------ INPUT DATA ------
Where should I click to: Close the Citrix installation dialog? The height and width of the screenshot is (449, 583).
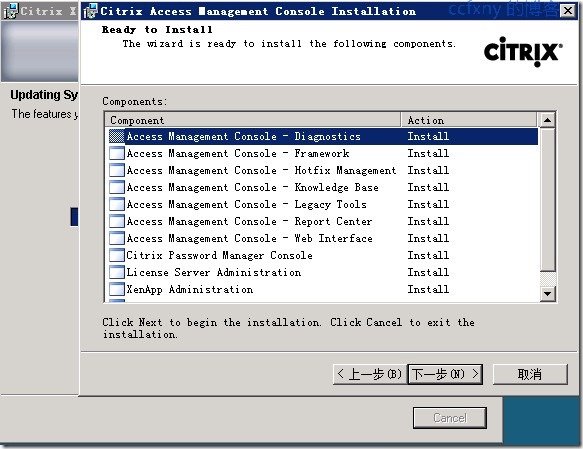point(568,11)

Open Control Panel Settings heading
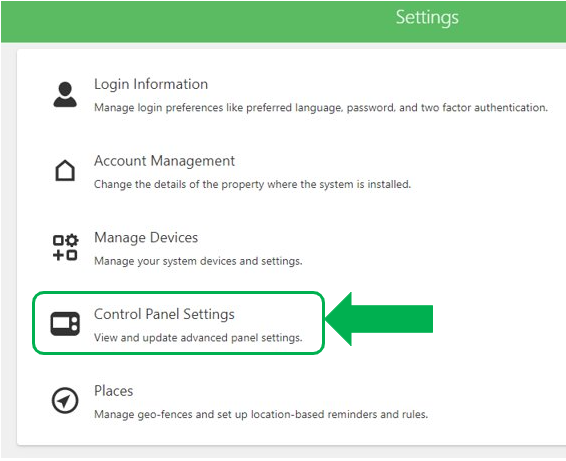164,314
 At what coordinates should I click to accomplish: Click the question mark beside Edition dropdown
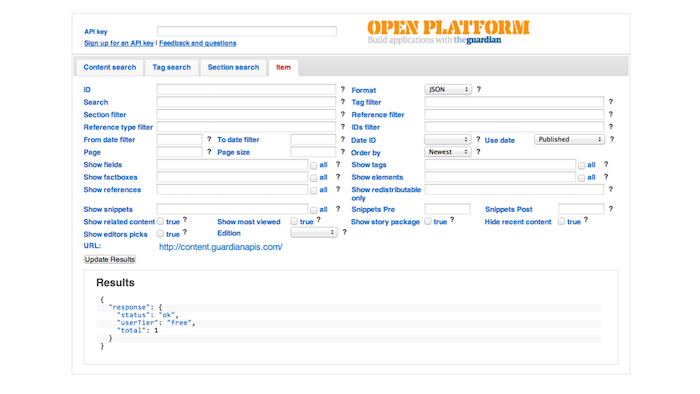345,232
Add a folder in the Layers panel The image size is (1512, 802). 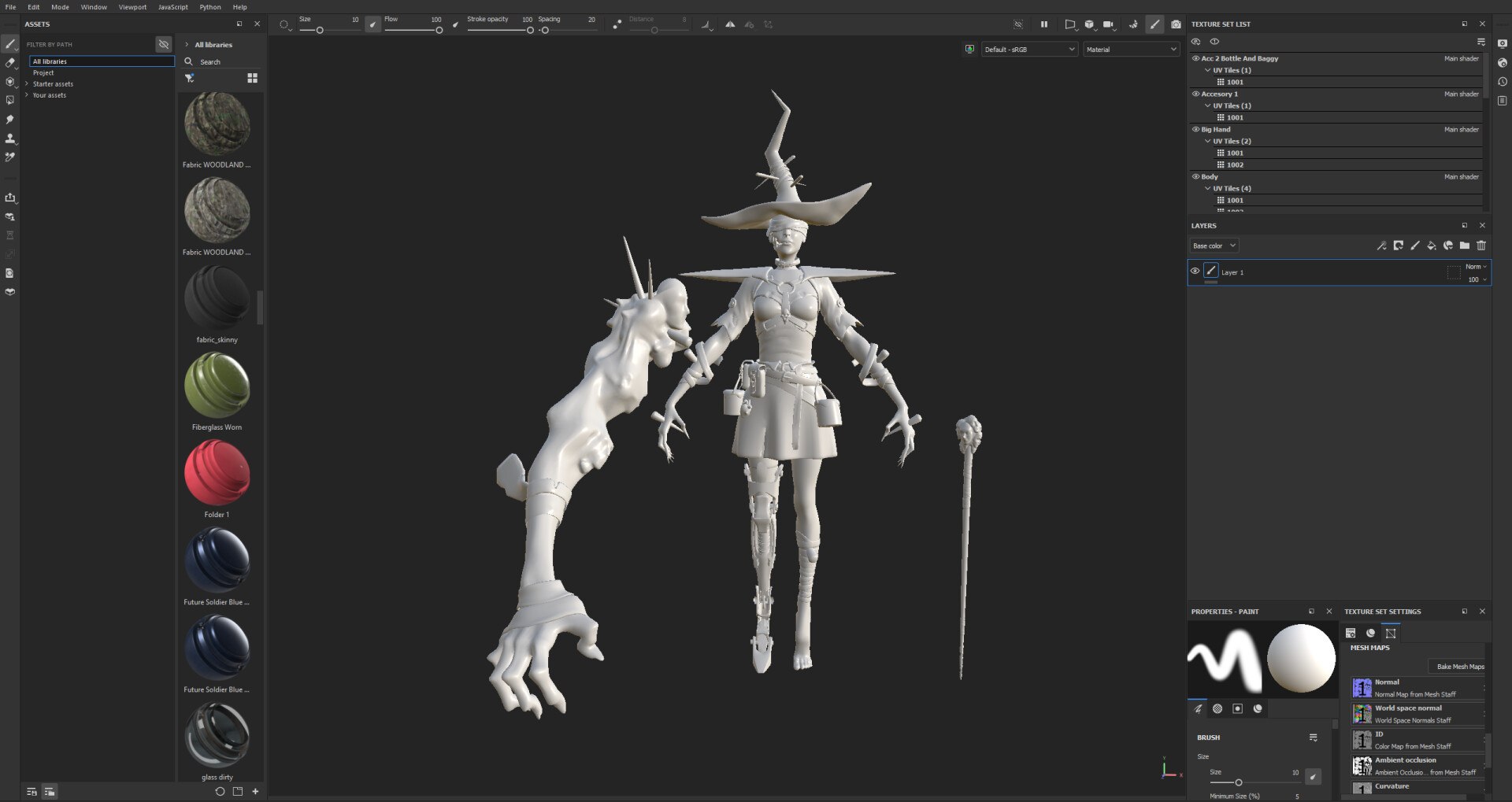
------
* [WHAT THE TASK ASKS]: Could you set down the records above exactly, skipping any picture?

* [ANSWER SPACE]:
Where should I click to: Close the Citrix installation dialog? The height and width of the screenshot is (449, 583).
point(568,11)

Open Control Panel Settings heading
164,314
 At what coordinates should I click to accomplish: Click the question mark beside Edition dropdown
345,232
Add a folder in the Layers panel The image size is (1512, 802). 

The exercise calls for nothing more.